** WORK INSTRUCTION **
Word for word, restate all of the records.

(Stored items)
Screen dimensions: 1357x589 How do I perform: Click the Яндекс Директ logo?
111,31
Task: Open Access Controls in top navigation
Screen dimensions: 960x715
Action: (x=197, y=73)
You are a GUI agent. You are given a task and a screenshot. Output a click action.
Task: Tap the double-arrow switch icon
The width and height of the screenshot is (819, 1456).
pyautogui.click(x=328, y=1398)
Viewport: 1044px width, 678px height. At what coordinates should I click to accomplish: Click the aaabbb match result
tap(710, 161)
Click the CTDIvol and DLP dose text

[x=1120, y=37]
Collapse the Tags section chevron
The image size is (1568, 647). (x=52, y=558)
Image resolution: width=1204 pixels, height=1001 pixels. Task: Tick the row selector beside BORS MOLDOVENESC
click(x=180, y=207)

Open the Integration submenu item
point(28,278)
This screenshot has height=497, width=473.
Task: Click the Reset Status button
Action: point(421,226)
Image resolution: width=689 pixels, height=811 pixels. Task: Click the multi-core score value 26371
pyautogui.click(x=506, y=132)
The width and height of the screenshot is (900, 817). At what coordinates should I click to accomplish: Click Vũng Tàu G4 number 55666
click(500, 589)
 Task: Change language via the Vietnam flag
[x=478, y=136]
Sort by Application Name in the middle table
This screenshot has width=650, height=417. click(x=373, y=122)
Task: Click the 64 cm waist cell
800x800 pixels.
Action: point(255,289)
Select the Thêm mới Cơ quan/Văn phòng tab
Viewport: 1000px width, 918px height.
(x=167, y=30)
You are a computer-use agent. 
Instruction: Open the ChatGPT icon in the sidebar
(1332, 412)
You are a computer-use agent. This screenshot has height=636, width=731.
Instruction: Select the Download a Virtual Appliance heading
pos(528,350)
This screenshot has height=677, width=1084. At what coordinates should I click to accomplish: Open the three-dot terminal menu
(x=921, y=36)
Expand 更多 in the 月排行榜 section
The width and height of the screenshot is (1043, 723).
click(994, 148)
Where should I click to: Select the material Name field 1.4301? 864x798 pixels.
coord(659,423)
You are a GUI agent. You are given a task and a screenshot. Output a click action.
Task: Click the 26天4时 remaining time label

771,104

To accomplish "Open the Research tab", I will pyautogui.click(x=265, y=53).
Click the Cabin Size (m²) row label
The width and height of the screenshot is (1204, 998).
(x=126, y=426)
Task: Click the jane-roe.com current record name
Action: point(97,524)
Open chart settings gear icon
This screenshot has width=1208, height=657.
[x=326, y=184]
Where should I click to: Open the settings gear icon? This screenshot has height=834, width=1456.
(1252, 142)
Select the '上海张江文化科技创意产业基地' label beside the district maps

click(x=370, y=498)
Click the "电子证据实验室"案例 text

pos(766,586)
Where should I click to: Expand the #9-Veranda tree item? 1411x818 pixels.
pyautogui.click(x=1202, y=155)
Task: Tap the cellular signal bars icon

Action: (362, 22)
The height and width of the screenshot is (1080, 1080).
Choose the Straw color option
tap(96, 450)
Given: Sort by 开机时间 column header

** RESPONSE TO THIS EXERCISE **
Screen dimensions: 1357x589 How do I perform: Click the Яндекс Директ logo?
111,31
Task: Open Access Controls in top navigation
Screen dimensions: 960x715
Action: (x=197, y=73)
You are a GUI agent. You are given a task and a screenshot. Output a click action.
Task: Tap the double-arrow switch icon
The width and height of the screenshot is (819, 1456).
pyautogui.click(x=328, y=1398)
Viewport: 1044px width, 678px height. At what coordinates should I click to accomplish: Click the aaabbb match result
tap(710, 161)
Click the CTDIvol and DLP dose text

[x=1120, y=37]
Collapse the Tags section chevron
The image size is (1568, 647). (x=52, y=558)
Image resolution: width=1204 pixels, height=1001 pixels. Task: Tick the row selector beside BORS MOLDOVENESC
click(x=180, y=207)

Open the Integration submenu item
point(28,278)
This screenshot has height=497, width=473.
Task: Click the Reset Status button
Action: point(421,226)
Image resolution: width=689 pixels, height=811 pixels. Task: Click the multi-core score value 26371
pyautogui.click(x=506, y=132)
The width and height of the screenshot is (900, 817). At what coordinates should I click to accomplish: Click Vũng Tàu G4 number 55666
click(500, 589)
 Task: Change language via the Vietnam flag
[x=478, y=136]
Sort by Application Name in the middle table
This screenshot has width=650, height=417. click(x=373, y=122)
Task: Click the 64 cm waist cell
800x800 pixels.
Action: point(255,289)
Select the Thêm mới Cơ quan/Văn phòng tab
Viewport: 1000px width, 918px height.
(x=167, y=30)
You are a computer-use agent. 
Instruction: Open the ChatGPT icon in the sidebar
(1332, 412)
You are a computer-use agent. This screenshot has height=636, width=731.
Instruction: Select the Download a Virtual Appliance heading
pos(528,350)
This screenshot has height=677, width=1084. At what coordinates should I click to accomplish: Open the three-dot terminal menu
(x=921, y=36)
Expand 更多 in the 月排行榜 section
The width and height of the screenshot is (1043, 723).
click(994, 148)
Where should I click to: Select the material Name field 1.4301? 864x798 pixels.
coord(659,423)
You are a GUI agent. You are given a task and a screenshot. Output a click action.
Task: Click the 26天4时 remaining time label

771,104

To accomplish "Open the Research tab", I will pyautogui.click(x=265, y=53).
Click the Cabin Size (m²) row label
The width and height of the screenshot is (1204, 998).
(x=126, y=426)
Task: Click the jane-roe.com current record name
Action: point(97,524)
Open chart settings gear icon
This screenshot has width=1208, height=657.
[x=326, y=184]
Where should I click to: Open the settings gear icon? This screenshot has height=834, width=1456.
(1252, 142)
Select the '上海张江文化科技创意产业基地' label beside the district maps

click(x=370, y=498)
Click the "电子证据实验室"案例 text

pos(766,586)
Where should I click to: Expand the #9-Veranda tree item? 1411x818 pixels.
pyautogui.click(x=1202, y=155)
Task: Tap the cellular signal bars icon

Action: (362, 22)
The height and width of the screenshot is (1080, 1080).
Choose the Straw color option
tap(96, 450)
Given: Sort by 开机时间 column header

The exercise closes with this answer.